■ **Given records**

▽

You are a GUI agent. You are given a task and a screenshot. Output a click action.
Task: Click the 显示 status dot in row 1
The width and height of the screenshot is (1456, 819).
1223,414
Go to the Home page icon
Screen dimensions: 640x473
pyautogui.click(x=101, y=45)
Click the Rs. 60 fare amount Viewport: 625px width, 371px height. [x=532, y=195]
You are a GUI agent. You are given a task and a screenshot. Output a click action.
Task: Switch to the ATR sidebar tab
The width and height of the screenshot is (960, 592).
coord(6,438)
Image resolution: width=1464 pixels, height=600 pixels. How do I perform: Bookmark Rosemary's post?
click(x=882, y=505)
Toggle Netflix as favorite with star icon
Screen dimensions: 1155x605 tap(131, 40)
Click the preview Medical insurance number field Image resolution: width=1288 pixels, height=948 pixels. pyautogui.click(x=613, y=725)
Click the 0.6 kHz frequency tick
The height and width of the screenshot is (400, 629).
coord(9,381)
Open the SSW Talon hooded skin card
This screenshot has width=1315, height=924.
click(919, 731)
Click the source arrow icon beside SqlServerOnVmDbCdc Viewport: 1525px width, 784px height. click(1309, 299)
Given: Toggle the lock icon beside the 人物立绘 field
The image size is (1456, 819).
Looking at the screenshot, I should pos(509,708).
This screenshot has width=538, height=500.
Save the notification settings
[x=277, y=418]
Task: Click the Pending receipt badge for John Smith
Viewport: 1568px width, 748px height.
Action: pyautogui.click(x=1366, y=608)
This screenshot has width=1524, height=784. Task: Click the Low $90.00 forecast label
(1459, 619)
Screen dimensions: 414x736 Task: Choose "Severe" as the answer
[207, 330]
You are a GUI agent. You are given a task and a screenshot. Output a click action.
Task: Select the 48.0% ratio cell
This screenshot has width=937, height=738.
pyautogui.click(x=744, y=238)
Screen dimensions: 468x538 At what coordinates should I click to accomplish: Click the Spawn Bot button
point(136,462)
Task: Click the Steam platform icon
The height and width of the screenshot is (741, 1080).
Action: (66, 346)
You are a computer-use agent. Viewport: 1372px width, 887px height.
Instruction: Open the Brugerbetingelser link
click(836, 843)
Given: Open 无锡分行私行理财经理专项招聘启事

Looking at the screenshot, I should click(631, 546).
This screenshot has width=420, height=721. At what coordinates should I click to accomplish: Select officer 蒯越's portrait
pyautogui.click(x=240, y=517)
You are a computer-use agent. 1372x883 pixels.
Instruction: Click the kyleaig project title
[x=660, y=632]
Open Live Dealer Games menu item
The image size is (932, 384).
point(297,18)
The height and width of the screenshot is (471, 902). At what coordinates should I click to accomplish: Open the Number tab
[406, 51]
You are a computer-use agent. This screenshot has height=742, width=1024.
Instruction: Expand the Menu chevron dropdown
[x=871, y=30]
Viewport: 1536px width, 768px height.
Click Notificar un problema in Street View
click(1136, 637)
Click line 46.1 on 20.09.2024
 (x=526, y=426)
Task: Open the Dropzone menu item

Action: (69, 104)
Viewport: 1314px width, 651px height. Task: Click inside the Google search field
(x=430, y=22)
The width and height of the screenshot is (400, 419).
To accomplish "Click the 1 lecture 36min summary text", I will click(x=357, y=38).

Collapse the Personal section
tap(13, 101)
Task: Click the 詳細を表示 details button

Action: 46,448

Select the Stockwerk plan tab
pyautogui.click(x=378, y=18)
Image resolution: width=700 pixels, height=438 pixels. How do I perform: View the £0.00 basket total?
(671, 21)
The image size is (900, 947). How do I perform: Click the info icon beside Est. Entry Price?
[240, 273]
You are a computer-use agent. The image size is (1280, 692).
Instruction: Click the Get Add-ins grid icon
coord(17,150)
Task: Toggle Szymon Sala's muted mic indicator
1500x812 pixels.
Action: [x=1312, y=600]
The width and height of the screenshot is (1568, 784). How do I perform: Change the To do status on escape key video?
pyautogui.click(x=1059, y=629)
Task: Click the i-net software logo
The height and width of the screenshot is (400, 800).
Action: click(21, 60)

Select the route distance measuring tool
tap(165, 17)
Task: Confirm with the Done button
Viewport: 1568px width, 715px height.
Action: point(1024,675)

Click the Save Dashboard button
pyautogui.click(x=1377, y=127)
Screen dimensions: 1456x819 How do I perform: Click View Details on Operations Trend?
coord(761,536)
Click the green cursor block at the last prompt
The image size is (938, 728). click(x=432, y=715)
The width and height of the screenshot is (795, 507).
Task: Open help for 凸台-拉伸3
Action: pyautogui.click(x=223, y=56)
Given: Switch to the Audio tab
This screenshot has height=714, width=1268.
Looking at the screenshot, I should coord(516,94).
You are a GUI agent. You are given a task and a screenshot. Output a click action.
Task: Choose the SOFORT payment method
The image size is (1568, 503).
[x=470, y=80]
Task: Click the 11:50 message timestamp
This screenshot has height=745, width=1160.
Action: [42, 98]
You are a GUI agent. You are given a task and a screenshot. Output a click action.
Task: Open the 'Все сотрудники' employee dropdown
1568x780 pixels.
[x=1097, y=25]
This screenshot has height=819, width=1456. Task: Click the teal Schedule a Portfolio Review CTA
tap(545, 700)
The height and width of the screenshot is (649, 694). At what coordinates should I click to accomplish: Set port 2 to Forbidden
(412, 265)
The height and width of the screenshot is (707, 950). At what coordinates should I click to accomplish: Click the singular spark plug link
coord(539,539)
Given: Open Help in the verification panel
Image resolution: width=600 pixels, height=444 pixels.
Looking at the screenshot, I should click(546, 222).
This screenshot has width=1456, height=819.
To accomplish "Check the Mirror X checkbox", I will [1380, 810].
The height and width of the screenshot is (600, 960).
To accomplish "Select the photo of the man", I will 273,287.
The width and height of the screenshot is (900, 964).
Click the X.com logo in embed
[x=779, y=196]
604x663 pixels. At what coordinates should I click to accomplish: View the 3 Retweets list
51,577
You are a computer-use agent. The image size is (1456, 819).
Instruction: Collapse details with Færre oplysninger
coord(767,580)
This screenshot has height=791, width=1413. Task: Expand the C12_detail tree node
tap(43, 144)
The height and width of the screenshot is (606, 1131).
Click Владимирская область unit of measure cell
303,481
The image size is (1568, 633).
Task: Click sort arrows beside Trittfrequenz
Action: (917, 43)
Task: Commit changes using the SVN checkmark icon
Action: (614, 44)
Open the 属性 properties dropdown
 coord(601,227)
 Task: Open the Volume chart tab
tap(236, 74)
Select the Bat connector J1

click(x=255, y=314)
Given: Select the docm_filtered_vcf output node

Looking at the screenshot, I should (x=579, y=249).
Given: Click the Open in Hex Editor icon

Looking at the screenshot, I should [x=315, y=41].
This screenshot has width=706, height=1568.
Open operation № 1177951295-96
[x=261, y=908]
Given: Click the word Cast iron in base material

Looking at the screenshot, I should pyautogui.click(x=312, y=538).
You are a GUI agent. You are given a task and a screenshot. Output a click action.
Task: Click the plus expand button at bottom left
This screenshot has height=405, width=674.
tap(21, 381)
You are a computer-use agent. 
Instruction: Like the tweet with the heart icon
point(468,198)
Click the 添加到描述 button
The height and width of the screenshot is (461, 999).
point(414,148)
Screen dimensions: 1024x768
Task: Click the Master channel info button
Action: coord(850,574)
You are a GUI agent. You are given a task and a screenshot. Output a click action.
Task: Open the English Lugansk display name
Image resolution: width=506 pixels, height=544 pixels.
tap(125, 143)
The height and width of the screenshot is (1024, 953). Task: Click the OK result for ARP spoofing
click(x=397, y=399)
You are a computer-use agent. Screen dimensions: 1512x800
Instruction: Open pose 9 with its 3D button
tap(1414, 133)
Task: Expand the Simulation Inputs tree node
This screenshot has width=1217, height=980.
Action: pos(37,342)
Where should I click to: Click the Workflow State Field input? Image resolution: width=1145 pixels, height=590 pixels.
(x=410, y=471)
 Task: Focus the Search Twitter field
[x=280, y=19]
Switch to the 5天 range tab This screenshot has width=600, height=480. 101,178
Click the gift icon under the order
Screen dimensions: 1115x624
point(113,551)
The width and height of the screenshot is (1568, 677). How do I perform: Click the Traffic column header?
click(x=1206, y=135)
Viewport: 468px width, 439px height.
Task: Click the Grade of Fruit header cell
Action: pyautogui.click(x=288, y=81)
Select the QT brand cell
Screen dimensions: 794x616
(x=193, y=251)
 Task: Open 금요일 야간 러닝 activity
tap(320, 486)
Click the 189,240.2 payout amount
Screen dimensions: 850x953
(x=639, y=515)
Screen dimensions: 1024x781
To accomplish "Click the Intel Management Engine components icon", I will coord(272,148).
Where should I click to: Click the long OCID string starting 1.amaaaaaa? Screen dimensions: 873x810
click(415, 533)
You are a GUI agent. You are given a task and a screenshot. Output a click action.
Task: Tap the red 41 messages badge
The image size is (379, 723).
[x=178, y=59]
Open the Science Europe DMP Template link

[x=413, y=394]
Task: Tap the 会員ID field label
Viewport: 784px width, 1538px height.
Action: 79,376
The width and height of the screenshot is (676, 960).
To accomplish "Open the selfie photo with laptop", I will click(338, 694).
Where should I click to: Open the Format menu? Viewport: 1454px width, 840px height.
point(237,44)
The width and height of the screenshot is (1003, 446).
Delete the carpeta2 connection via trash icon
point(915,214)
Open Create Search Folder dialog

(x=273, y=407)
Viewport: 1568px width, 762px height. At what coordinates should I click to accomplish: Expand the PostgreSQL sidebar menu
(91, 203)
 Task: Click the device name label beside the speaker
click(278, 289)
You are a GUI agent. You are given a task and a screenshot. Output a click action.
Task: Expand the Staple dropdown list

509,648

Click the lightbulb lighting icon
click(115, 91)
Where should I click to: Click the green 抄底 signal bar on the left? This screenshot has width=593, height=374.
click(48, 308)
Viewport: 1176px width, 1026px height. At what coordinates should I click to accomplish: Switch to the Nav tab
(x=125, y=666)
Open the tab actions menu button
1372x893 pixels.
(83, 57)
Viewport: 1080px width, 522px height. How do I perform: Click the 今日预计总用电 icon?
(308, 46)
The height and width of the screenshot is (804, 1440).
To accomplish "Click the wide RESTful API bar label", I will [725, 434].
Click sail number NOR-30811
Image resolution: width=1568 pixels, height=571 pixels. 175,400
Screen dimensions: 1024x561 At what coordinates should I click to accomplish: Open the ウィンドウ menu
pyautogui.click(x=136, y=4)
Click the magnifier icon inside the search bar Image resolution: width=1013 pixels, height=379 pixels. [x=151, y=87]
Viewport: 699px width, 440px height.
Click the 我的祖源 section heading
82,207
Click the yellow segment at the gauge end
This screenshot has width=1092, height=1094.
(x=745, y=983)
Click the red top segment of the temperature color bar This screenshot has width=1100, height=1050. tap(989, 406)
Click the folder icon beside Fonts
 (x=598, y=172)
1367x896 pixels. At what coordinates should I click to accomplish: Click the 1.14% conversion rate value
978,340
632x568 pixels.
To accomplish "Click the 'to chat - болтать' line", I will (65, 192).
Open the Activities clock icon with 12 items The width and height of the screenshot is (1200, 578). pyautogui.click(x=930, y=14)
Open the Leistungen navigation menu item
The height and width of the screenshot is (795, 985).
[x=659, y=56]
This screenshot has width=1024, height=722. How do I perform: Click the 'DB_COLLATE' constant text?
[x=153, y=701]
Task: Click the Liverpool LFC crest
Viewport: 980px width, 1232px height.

△

■ **Job**
Rewrite the material starting with the line that contains "Image resolution: width=1464" and going on through the line that contains "Click the source", replacing "Netflix" with "Hulu". Give back only those lines, with nothing else altered.

■ **Correct answer**
Image resolution: width=1464 pixels, height=600 pixels. How do I perform: Bookmark Rosemary's post?
click(x=882, y=505)
Toggle Hulu as favorite with star icon
Screen dimensions: 1155x605 tap(131, 40)
Click the preview Medical insurance number field Image resolution: width=1288 pixels, height=948 pixels. pyautogui.click(x=613, y=725)
Click the 0.6 kHz frequency tick
The height and width of the screenshot is (400, 629).
coord(9,381)
Open the SSW Talon hooded skin card
This screenshot has width=1315, height=924.
click(919, 731)
Click the source arrow icon beside SqlServerOnVmDbCdc Viewport: 1525px width, 784px height. click(1309, 299)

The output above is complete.